THERE’S huge support across the island of Ireland for our President, Michael D Higgins, who brings a dignity and gravitas to the role that other world leaders can only dream of.

But since his election in 2011, he has regularly come in for criticism from the media in Ireland – and in Dublin in particular – over his refusal to play the expected role of mute government facilitator. 

Things came to ludicrous and almost surreal pass in July 2022 when his wife, Sabrina, was savaged in the press for daring to suggest that a ceasefire in Ukraine might be worth working towards. If the President’s liberal and humane view of war and conflict can be undermined via his family, then there would be no media hesitation in going down that route. It was a telling indicator of the discomfort that warmongers and NATO fans in the coalition and its cheerleaders feel every time the President diverges from the official Western and European line on geopolitics.

President Higgins is again being slated – this time for his intervention on the war in the Middle East, and specifically his courageous decision to challenge European Commission President Ursula von der Leyen on her outrageous – and unilateral – decision to offer unconditional support to Israel in its prosecution of vile war crimes in Gaza.

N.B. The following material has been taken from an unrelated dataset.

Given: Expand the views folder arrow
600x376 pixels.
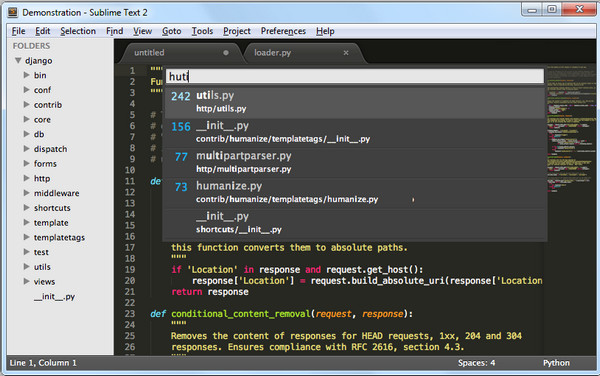Looking at the screenshot, I should click(26, 282).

“I very much agree with those who have criticised the statement by the president of the Commission,” said President Higgins. “I think one is seeing this as a thoughtless and even reckless set of actions and I don’t think this is helpful.”

The usual suspects in the Fianna Fáil/Fine Gael-friendly southern media resorted to the by now familiar tactic of criticising the President for speaking outside the remit of his office, rather than offer any meaningful rebuttal of his von der Leyen takedown. But in the face of hostility from predictable sources, President Higgins has shown a sure-footed confidence, continuing to speak out against injustice to the absolute limit of his powers – and he has again come out on top. Mrs von der Leyen has come under massive pressure as other EU leaders begin to question the arrogance of her stance on Palestine and Israel and she is now in a battle to hold on to her job. President Higgins is living proof of the truth of Martin Luther King Jnr’s words when he said: “The arc of the moral universe is long, but it bends towards justice.”

On a micro-level, those of us who are four-square behind the Palestinian people’s long and brave struggle for justice face a similar challenge from those who would argue that waving a Palestinian flag or attending justice for Palestine demos, such as the large one in the city centre on Sunday, is tantamount to a declaration of support for the war crimes committed by Hamas on October 7. 

In the wake of the horrific death toll at the Al-Ahli hospital in Gaza on Tuesday, it is incumbent on us all to step up our demand for peace with justice. And neither of those can be achieved while Israel’s brutal occupation continues.